+++ Data shown +++

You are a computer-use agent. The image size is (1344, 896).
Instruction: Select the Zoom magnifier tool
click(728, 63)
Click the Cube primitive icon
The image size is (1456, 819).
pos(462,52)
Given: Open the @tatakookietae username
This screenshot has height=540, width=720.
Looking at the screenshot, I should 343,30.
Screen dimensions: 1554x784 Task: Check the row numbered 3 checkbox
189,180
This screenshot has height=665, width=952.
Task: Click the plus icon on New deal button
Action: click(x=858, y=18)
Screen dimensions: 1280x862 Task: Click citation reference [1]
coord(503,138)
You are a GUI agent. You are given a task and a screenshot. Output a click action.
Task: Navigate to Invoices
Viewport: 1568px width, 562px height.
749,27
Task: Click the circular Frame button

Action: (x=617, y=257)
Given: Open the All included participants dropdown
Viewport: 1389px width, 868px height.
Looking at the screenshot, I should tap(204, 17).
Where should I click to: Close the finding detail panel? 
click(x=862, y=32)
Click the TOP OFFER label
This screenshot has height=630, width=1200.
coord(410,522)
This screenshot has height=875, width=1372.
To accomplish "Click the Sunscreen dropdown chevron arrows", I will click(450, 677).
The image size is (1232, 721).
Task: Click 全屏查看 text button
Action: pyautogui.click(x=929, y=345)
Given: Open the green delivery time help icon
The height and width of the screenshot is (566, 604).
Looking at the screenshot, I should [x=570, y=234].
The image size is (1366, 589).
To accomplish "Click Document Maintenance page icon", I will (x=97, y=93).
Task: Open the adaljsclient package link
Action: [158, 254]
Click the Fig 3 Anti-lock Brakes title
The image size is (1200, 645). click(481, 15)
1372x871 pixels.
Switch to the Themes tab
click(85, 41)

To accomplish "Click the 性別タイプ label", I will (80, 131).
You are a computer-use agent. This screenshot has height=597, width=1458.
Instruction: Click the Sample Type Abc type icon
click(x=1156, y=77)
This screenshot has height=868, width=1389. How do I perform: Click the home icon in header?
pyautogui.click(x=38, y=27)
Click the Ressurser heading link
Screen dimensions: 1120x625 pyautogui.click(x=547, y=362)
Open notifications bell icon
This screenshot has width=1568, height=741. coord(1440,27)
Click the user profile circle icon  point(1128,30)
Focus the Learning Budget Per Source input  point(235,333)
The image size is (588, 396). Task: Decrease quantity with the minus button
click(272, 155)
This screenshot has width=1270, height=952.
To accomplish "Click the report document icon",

+++

● **Job**: Reproduce all of the entries above word for word, from the first to the last.

● **Answer in full**:
You are a computer-use agent. The image size is (1344, 896).
Instruction: Select the Zoom magnifier tool
click(728, 63)
Click the Cube primitive icon
The image size is (1456, 819).
pos(462,52)
Given: Open the @tatakookietae username
This screenshot has height=540, width=720.
Looking at the screenshot, I should 343,30.
Screen dimensions: 1554x784 Task: Check the row numbered 3 checkbox
189,180
This screenshot has height=665, width=952.
Task: Click the plus icon on New deal button
Action: click(x=858, y=18)
Screen dimensions: 1280x862 Task: Click citation reference [1]
coord(503,138)
You are a GUI agent. You are given a task and a screenshot. Output a click action.
Task: Navigate to Invoices
Viewport: 1568px width, 562px height.
749,27
Task: Click the circular Frame button

Action: (x=617, y=257)
Given: Open the All included participants dropdown
Viewport: 1389px width, 868px height.
Looking at the screenshot, I should tap(204, 17).
Where should I click to: Close the finding detail panel? 
click(x=862, y=32)
Click the TOP OFFER label
This screenshot has height=630, width=1200.
coord(410,522)
This screenshot has height=875, width=1372.
To accomplish "Click the Sunscreen dropdown chevron arrows", I will click(450, 677).
The image size is (1232, 721).
Task: Click 全屏查看 text button
Action: pyautogui.click(x=929, y=345)
Given: Open the green delivery time help icon
The height and width of the screenshot is (566, 604).
Looking at the screenshot, I should [x=570, y=234].
The image size is (1366, 589).
To accomplish "Click Document Maintenance page icon", I will (x=97, y=93).
Task: Open the adaljsclient package link
Action: [158, 254]
Click the Fig 3 Anti-lock Brakes title
The image size is (1200, 645). click(481, 15)
1372x871 pixels.
Switch to the Themes tab
click(85, 41)

To accomplish "Click the 性別タイプ label", I will (80, 131).
You are a computer-use agent. This screenshot has height=597, width=1458.
Instruction: Click the Sample Type Abc type icon
click(x=1156, y=77)
This screenshot has height=868, width=1389. How do I perform: Click the home icon in header?
pyautogui.click(x=38, y=27)
Click the Ressurser heading link
Screen dimensions: 1120x625 pyautogui.click(x=547, y=362)
Open notifications bell icon
This screenshot has width=1568, height=741. coord(1440,27)
Click the user profile circle icon  point(1128,30)
Focus the Learning Budget Per Source input  point(235,333)
The image size is (588, 396). Task: Decrease quantity with the minus button
click(272, 155)
This screenshot has width=1270, height=952.
To accomplish "Click the report document icon",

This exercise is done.